My Ambition is Dead, Long Live Ambition

I remember when I was 10 and wanted to be an astronaut. I remember when I was 20 and wanted to head a design agency. I remember when I was 30... remembering when I was ambitious.

This April, I turn 31. By the time that happens, I will either have been a hobbyist or professionally active in the web industry for 17 years.

I've always been ambitious, I would say that it's the one trait I've carried verbatim from my childhood. I dream big and I work to make those dreams a reality. However, over the course of those 17 years, the dreams stayed dreams. For some reason or another, the things that I can't change about myself have "stood in the way" of realizing many of my dreams. My looks, my insecurities, my persona, my hobbies, and my likes alike have contributed to both the greatest achievements and failures of my life.

From that aforementioned design agency, to wanting to be a beloved speaker, or that pleasant video personality--I dreamt big, but the barriers (personal, social, and environmental) proved insurmountable. All those trials and tribulations have given me a belief in balance. But balance comes at the cost of something. For me, that was my ambition. The ambition to become somebody worth remembering in an industry I've devoted more than half my life to.

TASKS TO PERFORM →
1. From the essay about ambition, quote the passage starting with "From that aforementioned" and going on through "my life to.".
2. Continue the essay about ambition, picking up after its final sentence.

Screen-element location records:

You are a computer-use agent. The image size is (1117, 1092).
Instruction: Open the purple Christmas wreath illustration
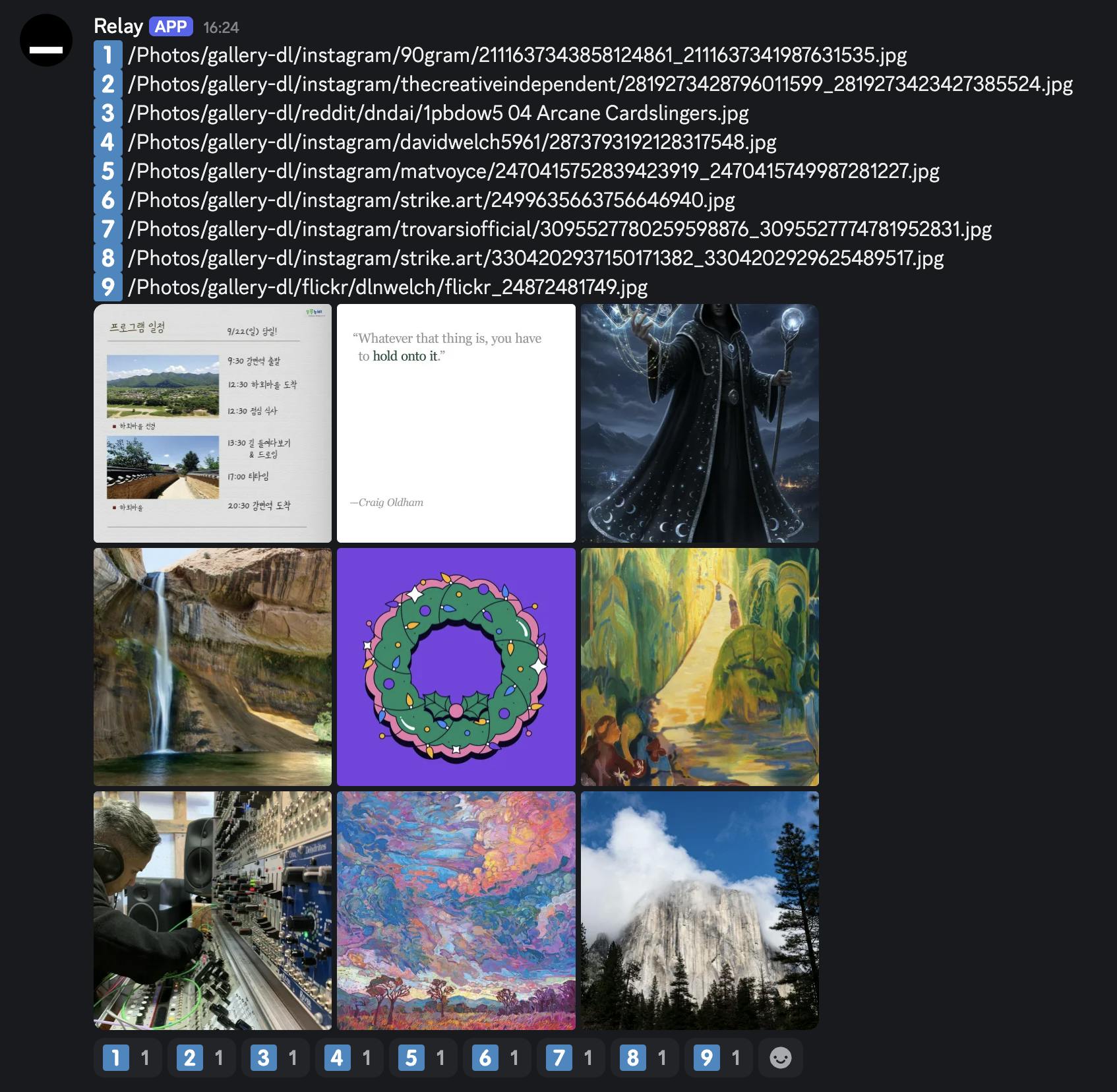[456, 667]

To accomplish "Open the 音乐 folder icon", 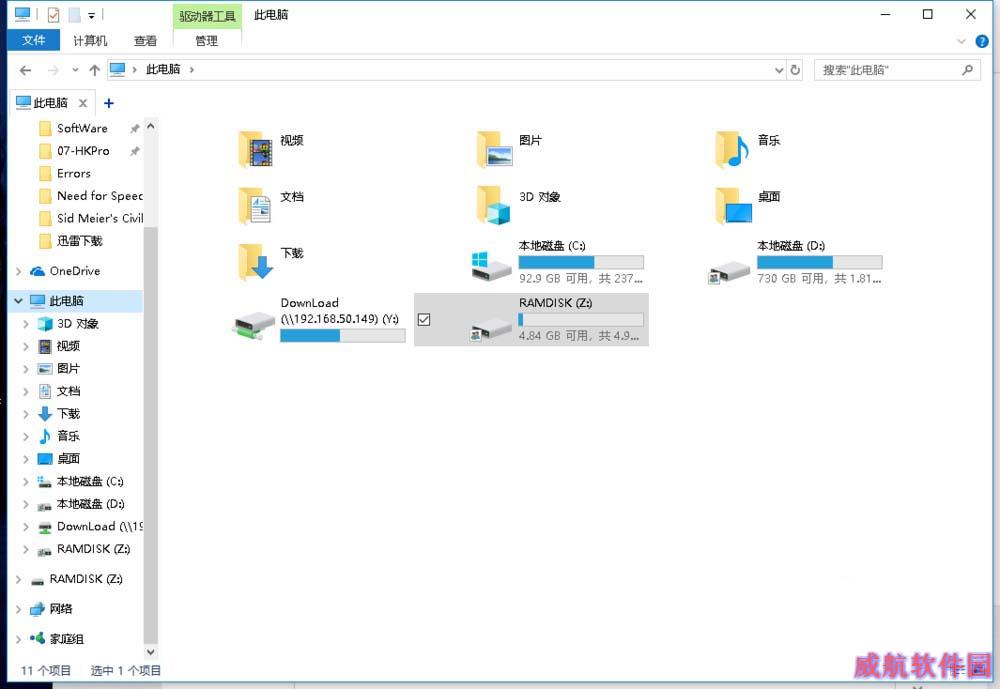I will coord(732,149).
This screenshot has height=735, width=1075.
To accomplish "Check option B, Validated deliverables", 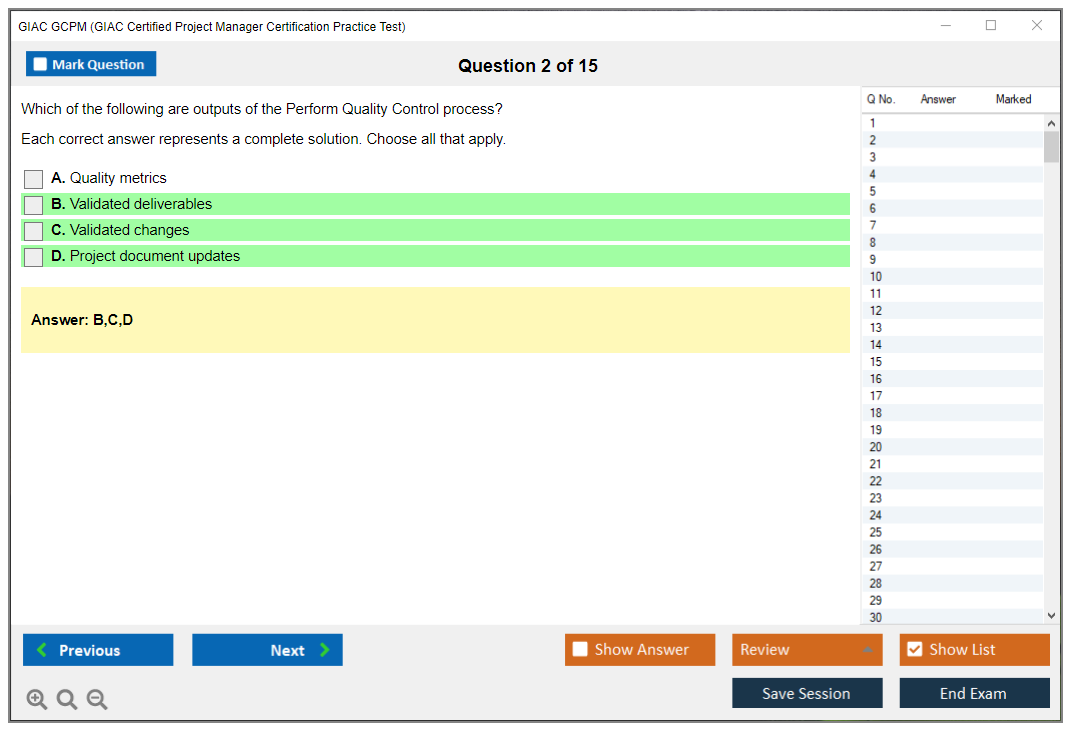I will click(x=33, y=205).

RESULTS →
1.
From that aforementioned design agency, to wanting to be a beloved speaker, or that pleasant video personality--I dreamt big, but the barriers (personal, social, and environmental) proved insurmountable. All those trials and tribulations have given me a belief in balance. But balance comes at the cost of something. For me, that was my ambition. The ambition to become somebody worth remembering in an industry I've devoted more than half my life to.

2.
Change is the hardest when--in your heart of hearts--you're not ready. The writing's been on the wall. I am the has-been, lost amongst a sea of dribbbles, tweets, and memories. I am the teacher in which every student has surpassed. I was the inspiration to the people whose current skill I could only dream of possessing.

As a designer, I peaked years ago and have been in denial of it ever since. However, years of professional history have proven very hard to simply walk away from. To actively prevent myself from regaining my ambition in this industry has been one of the hardest internal challenges I've faced.


Despite all of the gloom, the entire experience thus far has been melancholy. Trials and errors knock you down and give you focus. Where ambitions have died, more focused ones have arisen. My skillset is no longer my focus, now rightfully used as a means to these new ends. I no longer want to be the "web professional that likes gaming and J-pop," I want to be the "gamer and J-pop fan that has a very particular set of skills; skills I have acquired over a very long career." ;)

So ambition lives.

It lives as I struggle to transition and it will continue to live after that. These new ambitions are both smaller in scope and at a grander scale and I'm seeing them through as we speak. Best of all, these new ambitions don't depend on the things I have no control over.

In hindsight, I wish it didn't take me so long to realize this.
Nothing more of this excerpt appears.